Выбрать главу

Впрочем, работа составителя не ограничивалась отбором лучших переводов. Скажем, ранее переведенный на восемь языков роман «Рукопись, найденная в ванне» впервые опубликован в редакции, соответствующей авторской воле. Написанное в силу цензурных обстоятельств предисловие помещено в приложении к основному тексту в качестве самостоятельного футурологического трактата. Так любопытнейший прогностический текст через тридцать пять лет после первой публикации был освобожден от конъюнктурных функций. Текстологическое решение, принятое при публикации русского текста «Рукописи…», в будущем наверняка послужит основой для польских и иноязычных изданий романа.

Итак, за пределами собрания остались лишь лемовские трактаты: «Сумма технологии», «Диалоги», «Философия случайности», «Фантастика и футурология». Можно понять издателей, не решившихся отягощать массового читателя объемистыми томами теоретических рассуждений, к тому же из всех перечисленных книг на русский переведена только «Сумма технологии», да и то в сокращении. Однако обосновать принятое составителями разграничение в наследии Лема «литературы» и «не-литературы» было бы весьма затруднительно. Ведь практически каждая из зрелых вещей писателя содержит обширные «теоретические» фрагменты, а «Глас Господа», согласно общепринятому жанровому определению, есть не что иное, как роман-трактат, содержащий систематическое изложение философских построений, практически лишенный фабульной динамики.

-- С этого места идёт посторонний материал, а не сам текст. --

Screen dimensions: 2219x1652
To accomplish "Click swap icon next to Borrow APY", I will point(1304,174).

Описанные обстоятельства, вероятно, и стали причиной отказа от обширного предисловия, в котором была бы всесторонне обоснована концепция издания. К томам приложены лишь краткие «Библиографические справки», тщательно составленные К. Душенко и содержащие информацию об основных польских и русских изданиях лемовских текстов[3].

* * *

Существует ли общий «смысловой горизонт» для всех разнообразнейших книг Лема? Как обозначить родство между «нефантастическими» романами («Больница Преображения», «Высокий замок») и тетралогией о космическом Контакте («Эдем», «Солярис», «Непобедимый», «Глас Господа»), между произведениями, напоминающими классические детективы («Расследование», «Насморк»), и причудливыми лемовскими притчами («Маска», «Рукопись, найденная в ванне»)? А есть ведь еще фольклорно-кибернетические «Сказки роботов» и многосерийная межпланетная одиссея Ийона Тихого, цикл историй о профессоре космической зоологии Фомальгаутского университета Астрале Стерну Тарантоге и радиопьесы… А как быть с опытами Лема в изобретенных им самим жанрах рецензий на несуществующие книги (цикл «Абсолютная пустота») и предисловий, излагающих идеи книг, на написание которых у автора просто-напросто не хватило времени и сил («Мнимая величина»)?

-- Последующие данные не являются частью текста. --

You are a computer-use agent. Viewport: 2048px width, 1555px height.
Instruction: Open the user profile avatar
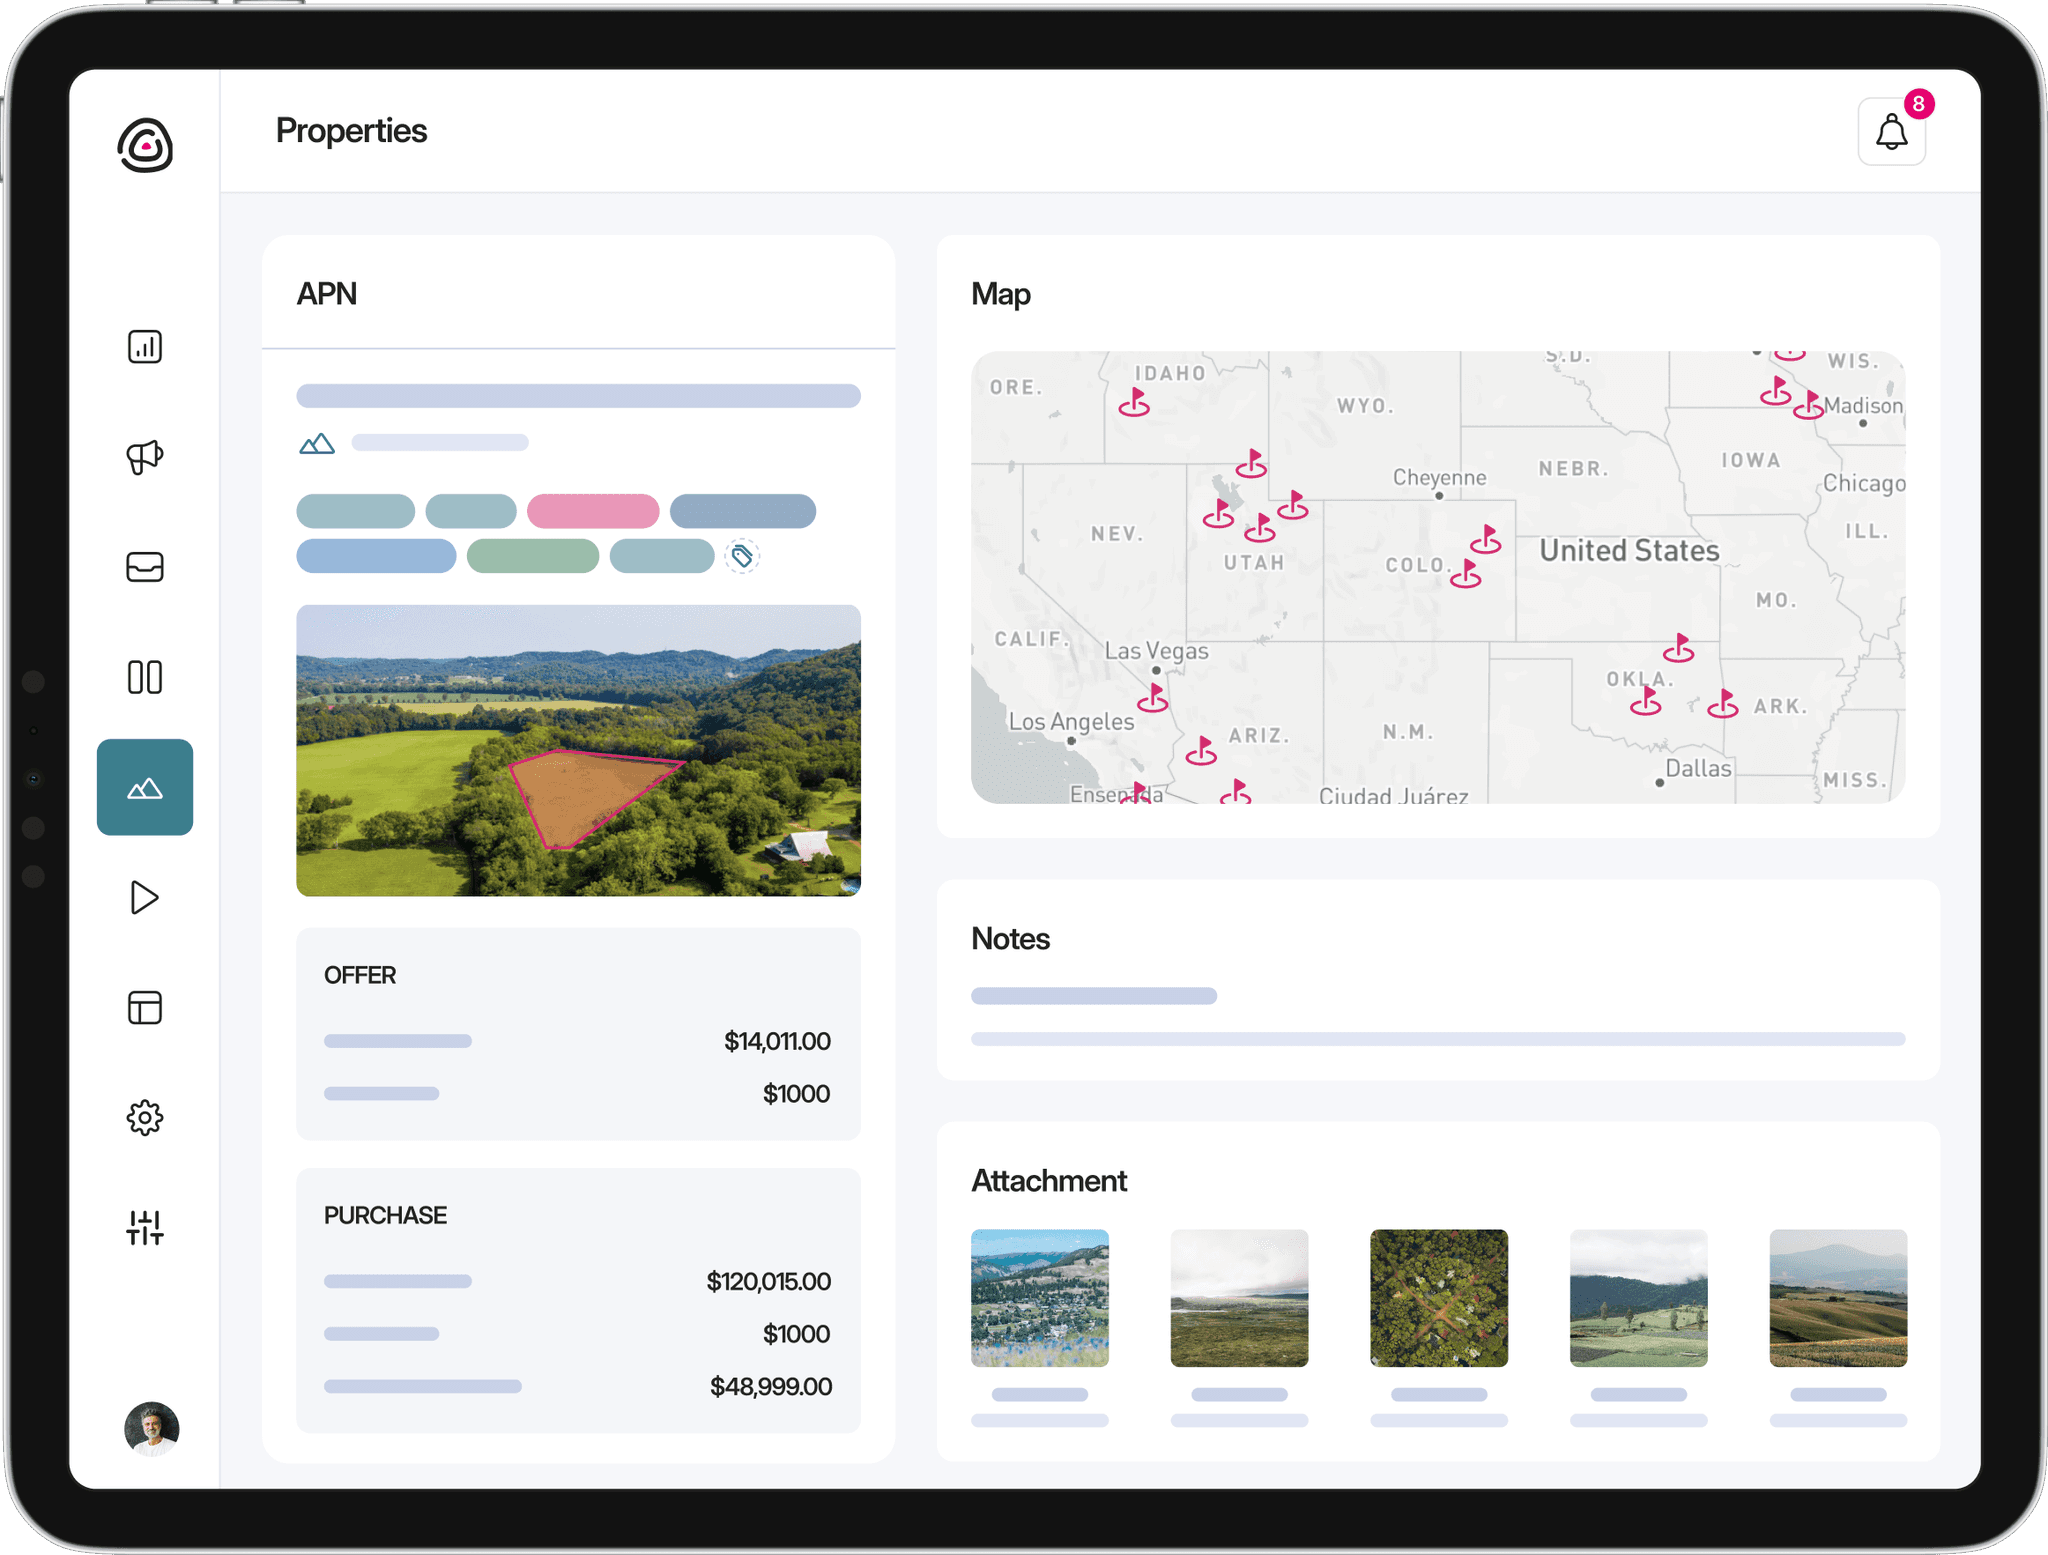pyautogui.click(x=151, y=1428)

Если в очередной раз отказаться от поисков единого подхода ко всему наследию Лема, то придется либо зачислить писателя в реестр авторов science fiction, либо отнести его по ведомству серьезной социологии и футурологии, либо… Ясно, что подобные попытки сузить поле творческой активности Лема ни к чему не ведут. Похожие ситуации бывали и в прошлом. Стоило, например, по инерции изъять из корпуса лирических текстов Тютчева политические стихотворения, как немедленно возникали несколько несовместимых друг с другом творческих ипостасей поэта. Утонченный лирик-философ и политик, проповедник панславизма — ненужное зачеркнуть. Еще один, более близкий по времени, пример. Российское (да, впрочем, и европейское) литературоведение за долгие годы приучило «массового» читателя не замечать книг Макса Фриша, опубликованных до знаменитых романов «Штиллер» и «Homo Faber». Результаты не замедлили сказаться. За Фришем прочно закрепилась репутация писателя одной темы (человек в поисках идентичности и т. д.), что, разумеется, не соответствует действительности.

Сам Лем не раз пытался всерьез размышлять о своей писательской эволюции. Вот одна из типичных формулировок: «Центр тяжести моей работы постепенно перемещался в сторону некой первоначальной идеи, концепции, замысла»[4]. Действительно, год от года Лем словно бы утрачивает интерес к сюжетной конкретике, его книги все более превращаются в дайджесты идей и гипотез. А коли так, то именно научную гипотезу легко признать за некую универсальную «порождающую модель» книг Лема. Это, собственно, и делалось уже не один десяток раз теоретиками science fiction.

вернуться

3

В последние годы К. Душенко приложил немало усилий для популяризации книг Лема в России. Вот и в двенадцатитомнике он принял весьма деятельное участие как переводчик, редактор и текстолог, что, как ни странно, не нашло отражения в выходных данных издания.

вернуться

4

Лем С. Моя жизнь. — В его: Собр. соч. в 10-ти томах. Т. 1, 1992, стр. 23.